- **Provided passage**:
• • • • • • •

Final Report: Ferrofluid Sculpture

First Impression

The goal behind the ferrofluid sculpture was to have it capture people’s attention. The way ferrofluid moves around a magnetic field has a certain appeal to the human eye due to its ability to flow and transform shape. Using an all glass case would add a sharp edge to the display by making it look modern and sleek.




The display itself has no functional purpose besides being a work of art. It’s great to see people get lost in the fluid as it rotates around the base of the glass casing. I plan on using it as a centerpiece in my new home later this year. Fortunately I used a high torque, low noise emitting motor making the whole display almost silent when in action.

• • • • • • •

- **Dataset excerpt**:

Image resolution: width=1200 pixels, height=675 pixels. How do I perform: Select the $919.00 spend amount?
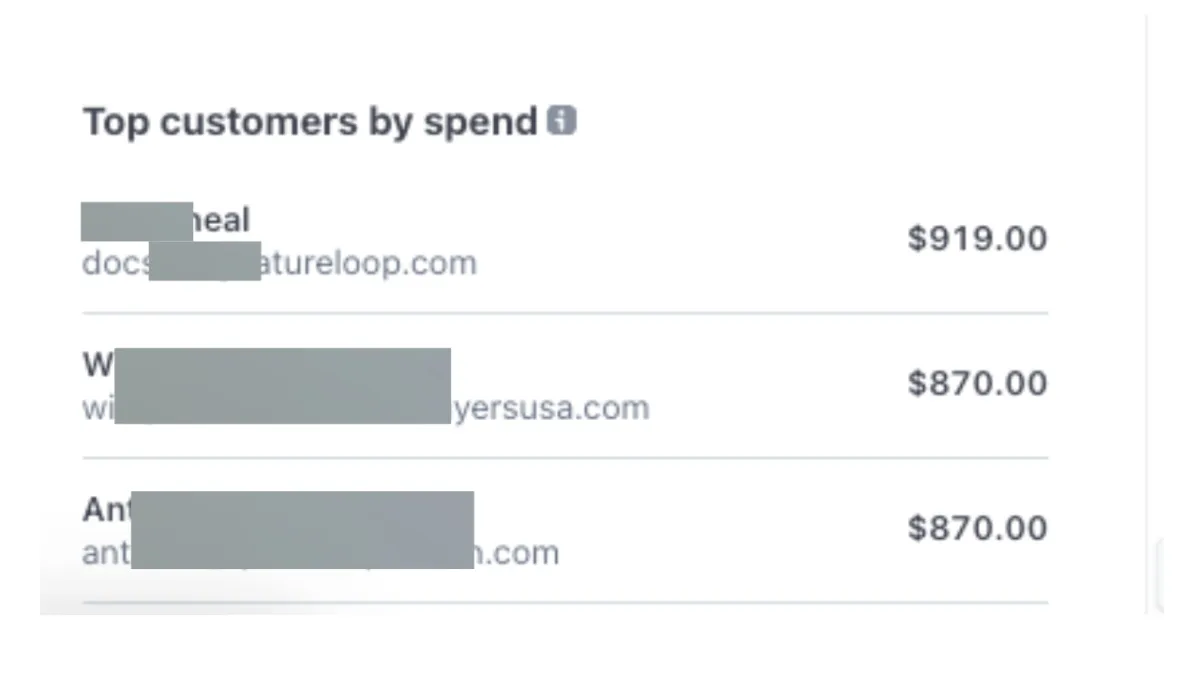(x=977, y=239)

• • • • • • •

- **The request**:
Extend the ferrofluid sculpture report past its final sentence, in keeping with its tone and subject.

- **Output below**:
*Pending final picture/video after a fresh cleaning*


I have been fascinated by ferrofluid ever since I came across it years ago in a lab and have always wanted to work with the stuff. There is an exhibit in the ITLL that continues to tease my interest every time I walk by. The deep purple/black color is captivating to me especially when it is being magnetized and taking on different forms. The way it free flows and climbs around a magnetized surface is such a unique effect. I knew right off the bat how difficult it is to work with ferrofluid from talking with my peers and researching online, but if there is a will there’s a way.


Critical Component

There are 2 very difficult parts of this project that can both cause failures:

  1. The assembly of the glass encasing. It is vital that the edges of the glass case are completely sealed. I used a silicone fish tank sealant to accomplish this. Initially I tested the case by filling it with water and making sure there were no leaks. But when switching to ferrofluid, I found issues. Since mineral oil is less viscous then water, it found cracks that the water could not.
  2. Transportation. Any sort heavy vibrations forced on the display will cause the ferrofluid to jump around and splatter on the top surface of the display. It must be handled very carefully.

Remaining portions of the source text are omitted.